#### WHAT YOU SHOULD DO
Copy exactly the lines of the records below, starting at the line that contains "Instruction: Collapse the" and continuing through the last line, both included; omit any pictures.

= = = = = = =

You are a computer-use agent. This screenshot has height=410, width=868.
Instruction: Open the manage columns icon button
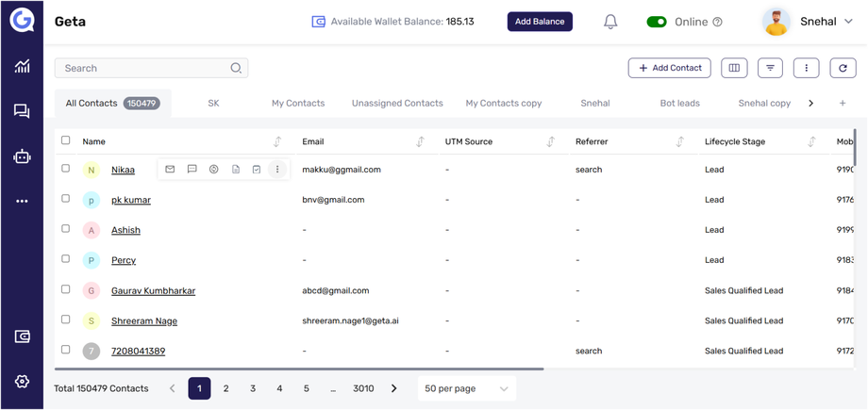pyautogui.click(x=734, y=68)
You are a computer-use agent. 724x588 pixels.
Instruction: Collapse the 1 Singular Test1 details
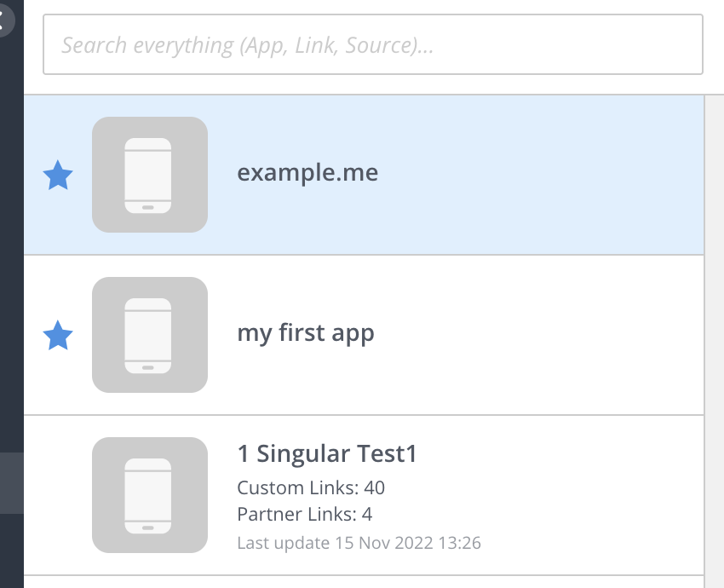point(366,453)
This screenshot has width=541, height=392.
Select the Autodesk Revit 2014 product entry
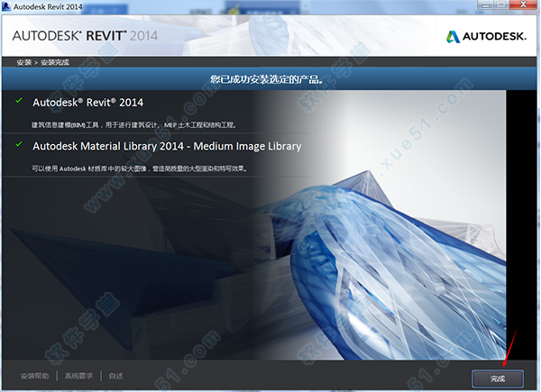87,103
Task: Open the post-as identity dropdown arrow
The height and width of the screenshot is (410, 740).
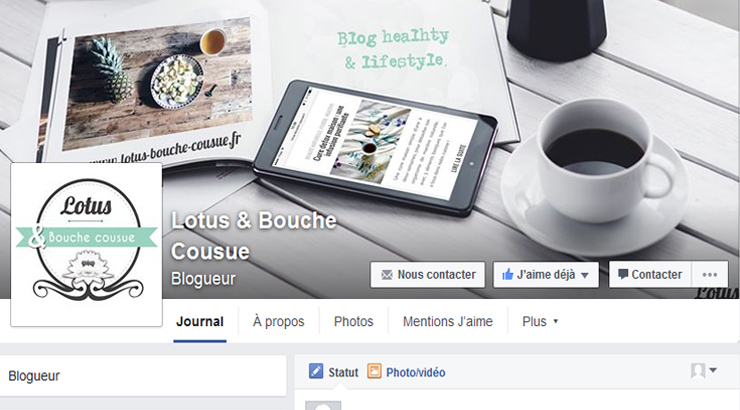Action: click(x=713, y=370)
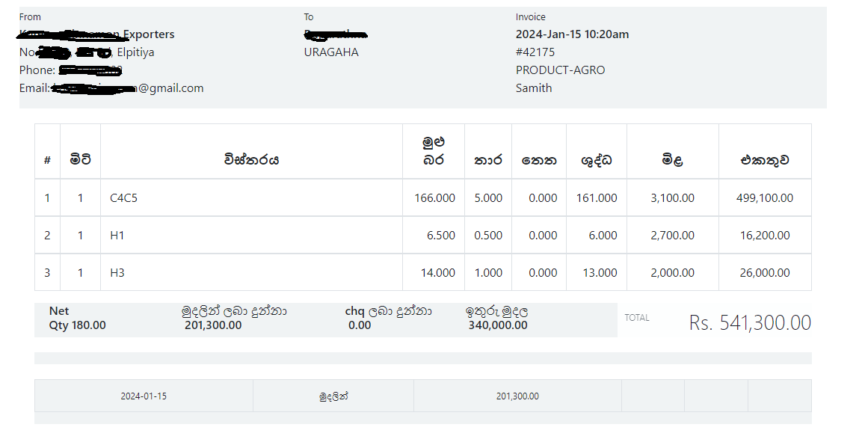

= = = = = = =

#### TASK RESULT
Instruction: Collapse the 1 Singular Test1 details
point(366,453)
This screenshot has width=541, height=392.
Select the Autodesk Revit 2014 product entry
87,103
Task: Open the post-as identity dropdown arrow
The height and width of the screenshot is (410, 740).
Action: click(x=713, y=370)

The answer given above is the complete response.